PROVIDED ENTRIES:
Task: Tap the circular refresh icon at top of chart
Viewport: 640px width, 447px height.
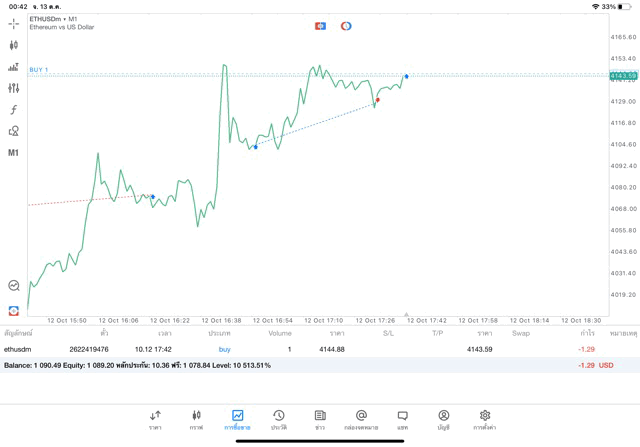Action: (x=346, y=26)
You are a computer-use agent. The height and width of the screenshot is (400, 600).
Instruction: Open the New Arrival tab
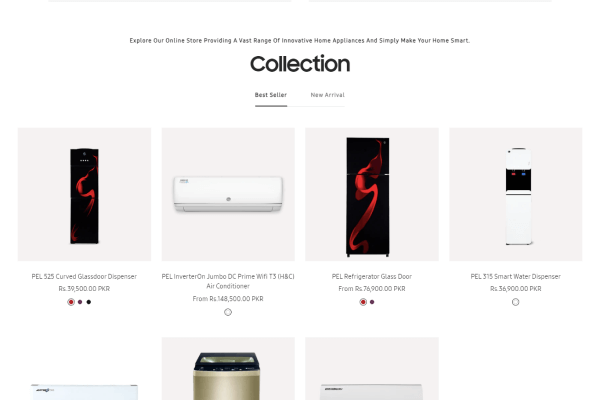(x=328, y=95)

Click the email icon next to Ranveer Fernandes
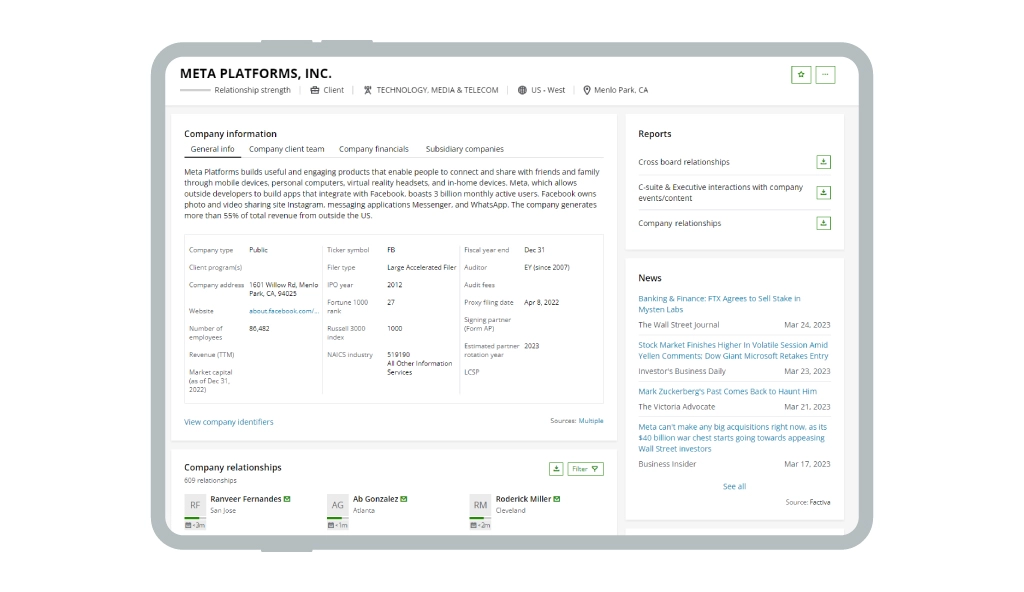(288, 499)
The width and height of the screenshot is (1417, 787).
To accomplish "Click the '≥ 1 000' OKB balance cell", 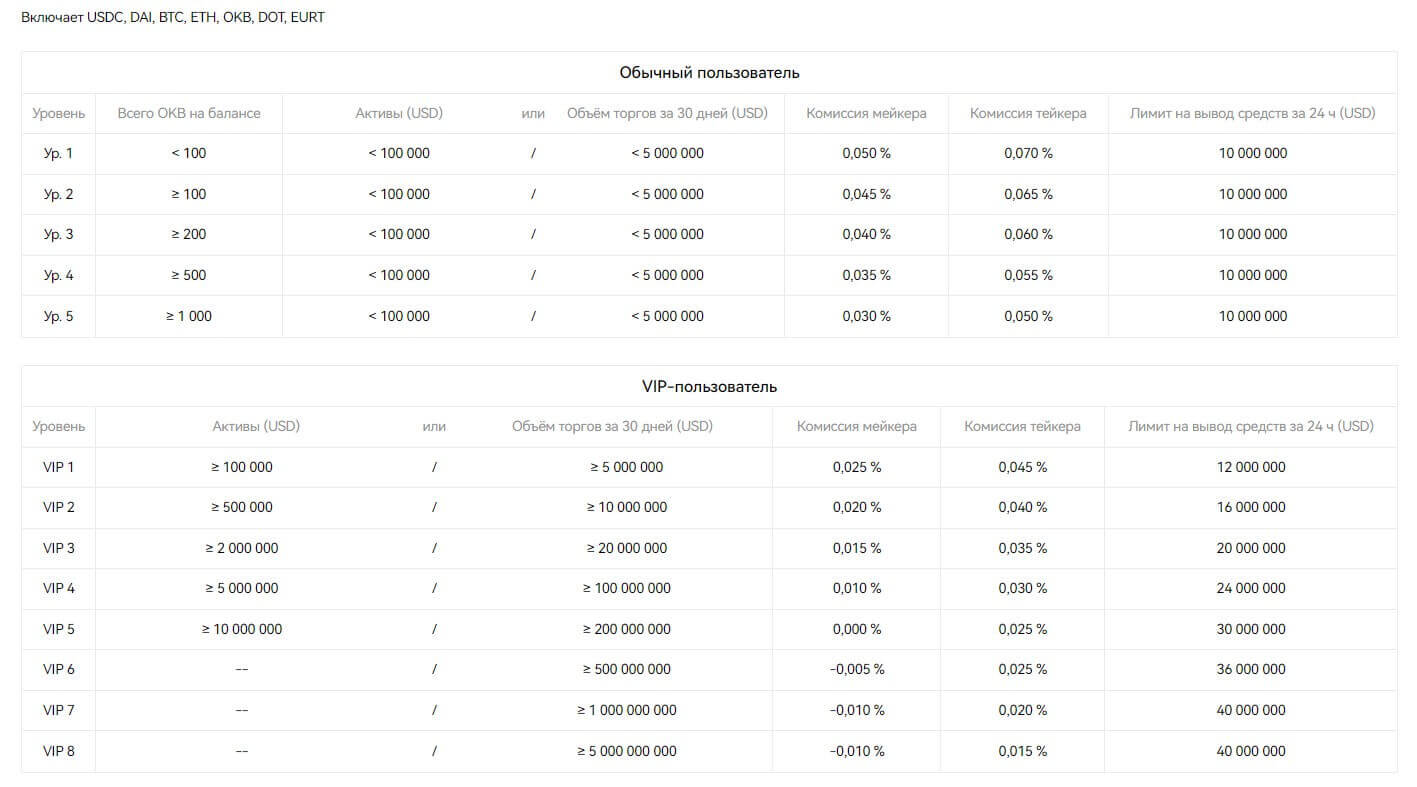I will 189,316.
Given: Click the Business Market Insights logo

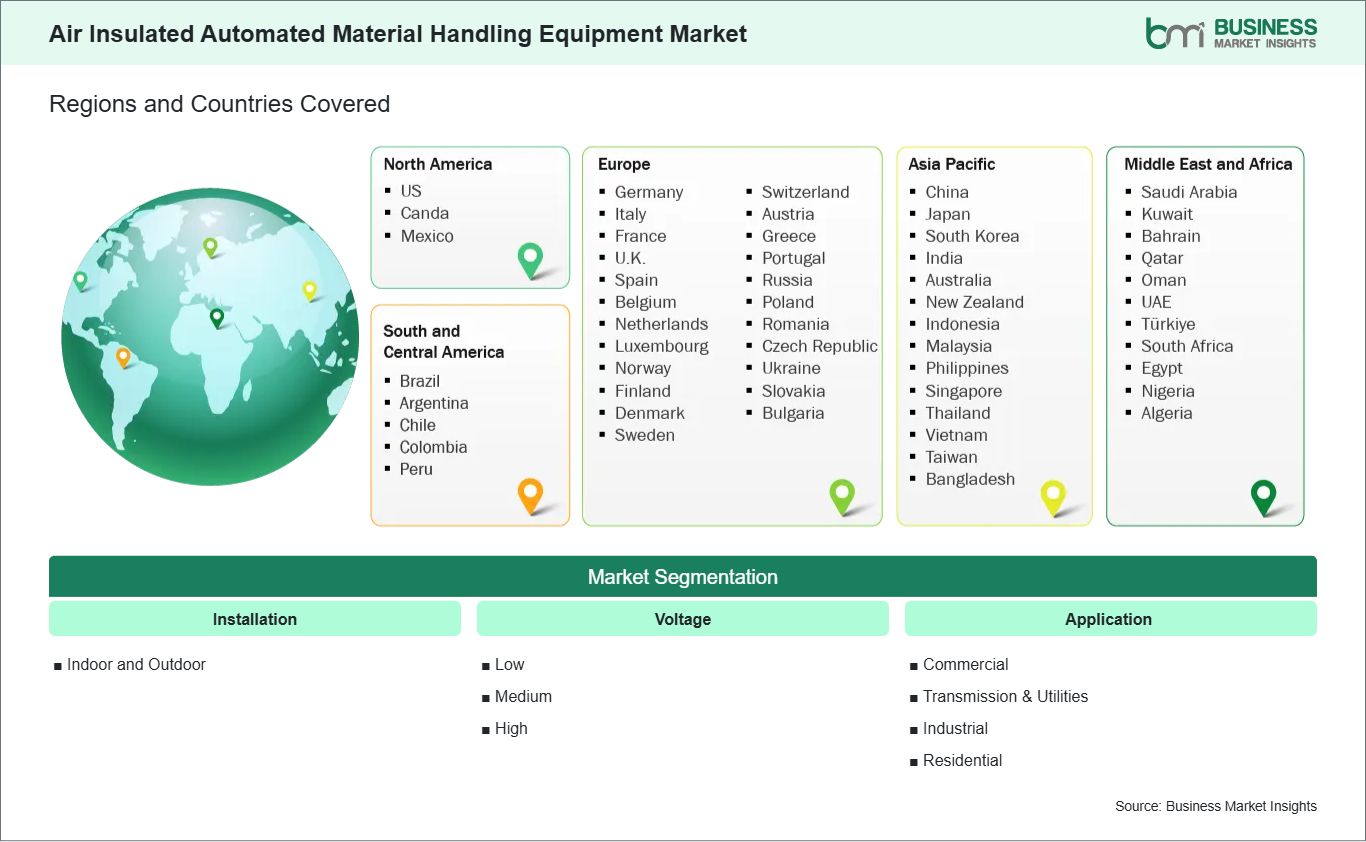Looking at the screenshot, I should click(x=1231, y=33).
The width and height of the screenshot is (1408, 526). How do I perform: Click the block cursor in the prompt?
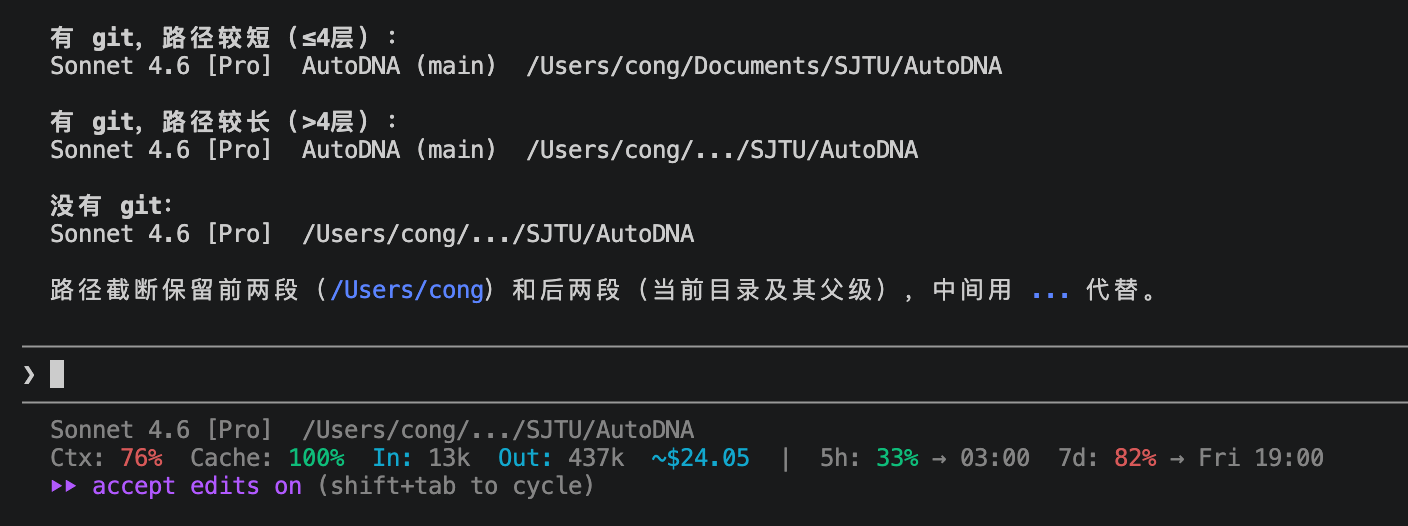pyautogui.click(x=57, y=375)
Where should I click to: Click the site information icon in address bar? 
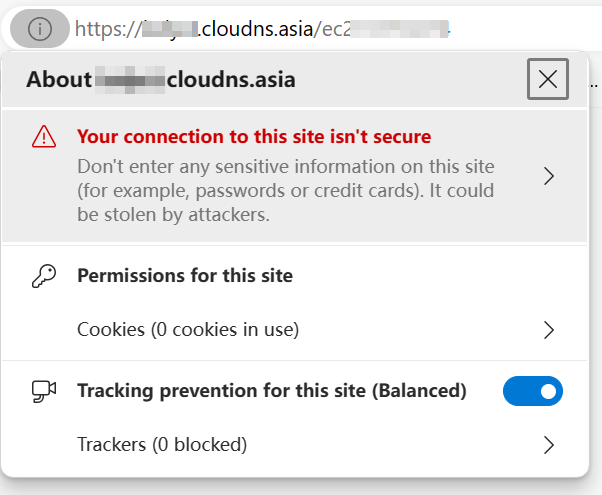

WORK TO COMPLETE: All lines from the one containing "The width and height of the screenshot is (1408, 526)." through the end of the data are to be restated exactly, with nothing else and without the pictures.

YOUR RESPONSE:
The width and height of the screenshot is (1408, 526). How do I perform: Click the block cursor in the prompt?
pyautogui.click(x=57, y=375)
Where should I click to: Click the site information icon in address bar? 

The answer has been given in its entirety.